HEBAT JAHAT KUAT

January 23, 2014 Qeeya Aulia 0 Comments


Untukmu, orang-orang hebat yang tak pernah terlihat payah dan jera

Aku sebenarnya cukup heran dengan gunungan semangat yang kau punya. Ah, kalian maksudku. Aku pernah menjadi bagian dari kalian, tapi kalah oleh jarak dan berbagai pengorbanan yang membuatku berada dalam kondisi cukup sulit. Itu sebenarnya tak boleh dibiasakan menjadi alasan, tapi itu benar kenyataan. Sudah, cukup. Aku tak mau membahas tentang diriku disini. Aku membahas tentang kalian, orang-orang hebat tiada dua.

Hebat itu menurutku saat seseorang atau sekelompok orang berusaha mengabdikan diri kepada negeri. Mengabdi dengan melakukan tindakan berbagi seperti mengajar, bakti sosial, membuat program yang mendukung pengembangan potensi masyarakat, termasuk anak-anak dan remaja. Hebat menurutku bukan saat orang-orang lantang berbicara dan menghujat orang-orang yang pantas dihujat. Tidak. Itu tidak hebat. Apapun alasannya. Apapun teknik netralisasi yang dilakukannya. Aku tak pernah bisa menerima kata hebat disandangkan untuk mereka yang hanya bisa berteriak tanpa mengajukan solusi dan melakukan tindakan yang mendukung orang lain untuk tegak bertahan menghadapi hari. Hebat hanya untuk mereka yang bekerja dengan sepenuh hati. 

Aku dimana? Aku belum menjadi orang hebat. Aku masih suka menghujat. Aku masih minim bertindak. Aku masih belajar untuk menjadi hebat. Dan semoga begitu juga dengan kau.

Itu menurutku. Entah menurutmu.

Mereka yang hebat tak jarang dianggap jahat, sedangkan mereka yang jahat seringkali dianggap hebat. Ah, hebat .. jahat..

Hebat dan jahat itu unik. Mereka dihubungkan dengan satu kata : KUAT. Tak ada orang hebat yang tak kuat. Tak ada orang jahat yang tak kuat. Masing-masing kuat di sisi yang saling bertolak belakang. Yang tak jarang tertukar, oleh kepala-kepala yang otaknya sudah terlipat.

Mereka yang hebat selalu kuat walau dianggap jahat.
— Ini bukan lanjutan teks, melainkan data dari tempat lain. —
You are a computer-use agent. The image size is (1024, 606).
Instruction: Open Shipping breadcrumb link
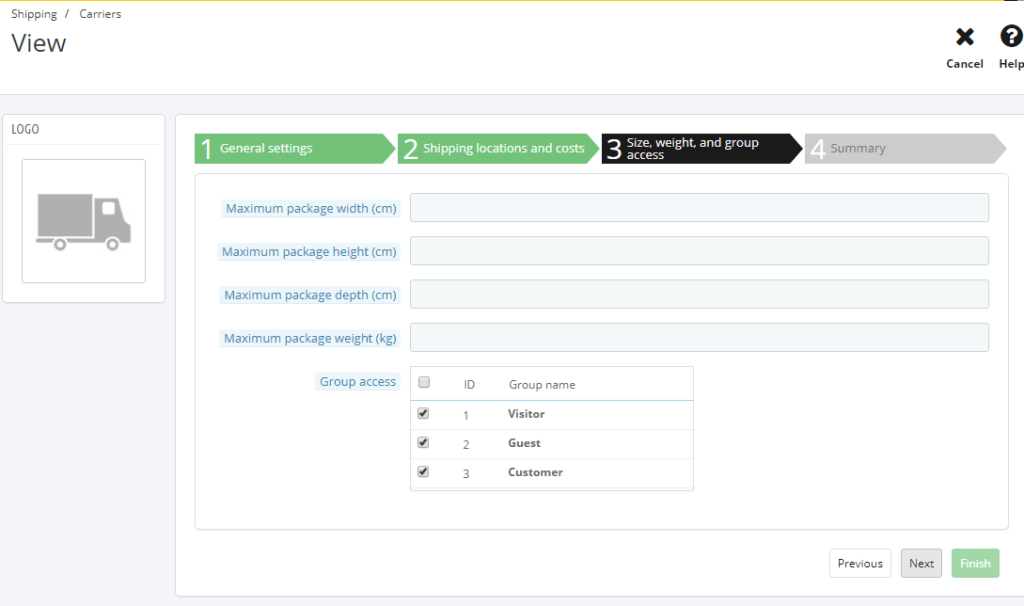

Aku tak tahu bagaimana perihnya titik nadir para orang hebat ini. Aku selalu menemukan mereka berada pada titik kulminasi kehebatan yang tak bisa sulit diejawantahkan dengan kata-kata. Walau tak ada pujian yang terlayangkan untuk mereka. Jikapun ada, mereka tak akan melayang karenanya. Walau selalu cacian yang mereka terima. Ah, hati mereka terlalu lapang untuk mengerti bahwa mulut busuk orang-orang itu tak pantas dilayani.  

Aku dimana? Hanya bisa menjadi observer dan sedikit-sedikit mengikuti mereka. Aku heran juga pada diriku sendiri, mengapa resiko menaklukkan diri begitu sulit kulakukan! Aku ingin menjadi hebat! Aku ingin menjadi kuat untuk sebuah kehebatan dalam persepsiku sendiri. Aku ingin mencetak satu dari jutaan jejak kaki kebaikan yang orang-orang hebat tapakkan.
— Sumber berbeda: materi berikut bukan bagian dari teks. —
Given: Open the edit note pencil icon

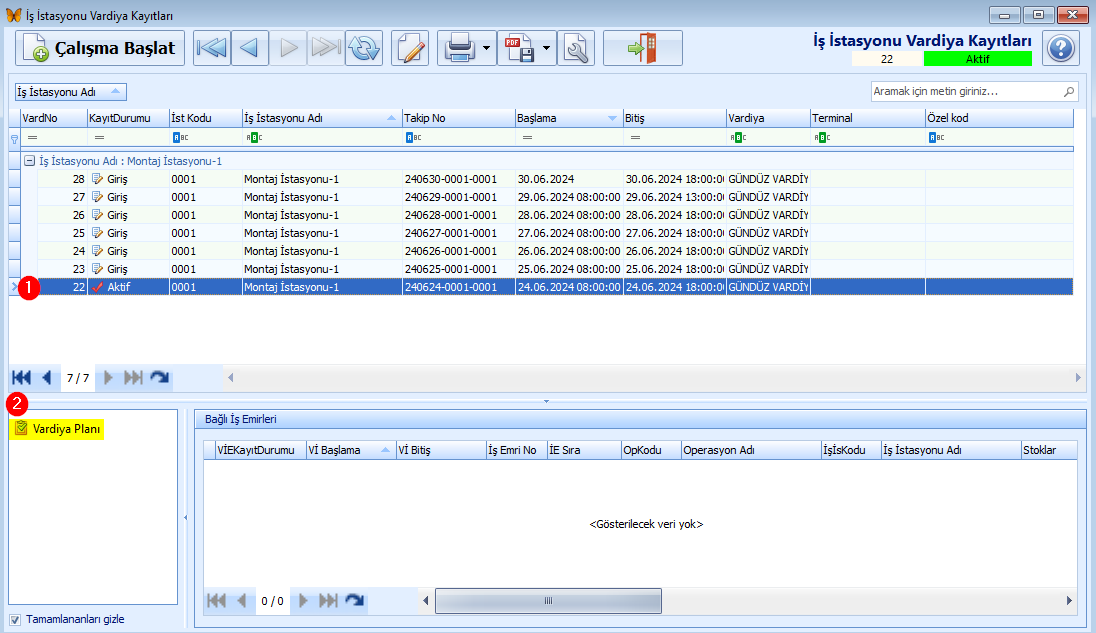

Apakah aku masih termasuk orang-orang jahat? Orang-orang dengan kata-kata yang menyayat. Orang-orang dengan merasa mereka lebih kuat, sehingga mereka pantas menyadarkan siapapun yang sedang kalap. Tentunya dengan cara-cara yang membuat orang lain semakin kalap.

Atau orang-orang jahat bermuka malaikat berhati serigala? Orang-orang yang bersembunyi dibalik kehalusan tutur bahasa, ketampanan rupa, kerapian bahasa. Namun raganya ditinggali oleh setan tua yang berharap menjadi raja tiada dua di dunia. Jahat, si Jahat yang kuat. Kuat dalam kejahatan yang membuatnya semakin jahat.

Tulisan ini tidak kurancang untuk diberi kesimpulan. Tapi akan kututup dengan kata-kata yang sedari kuulang. Aku ingin menjadi hebat dan kuat. Kuat mewujudkan kehebatan yang dalam persepsiku berwujud kebaikan. Itu saja.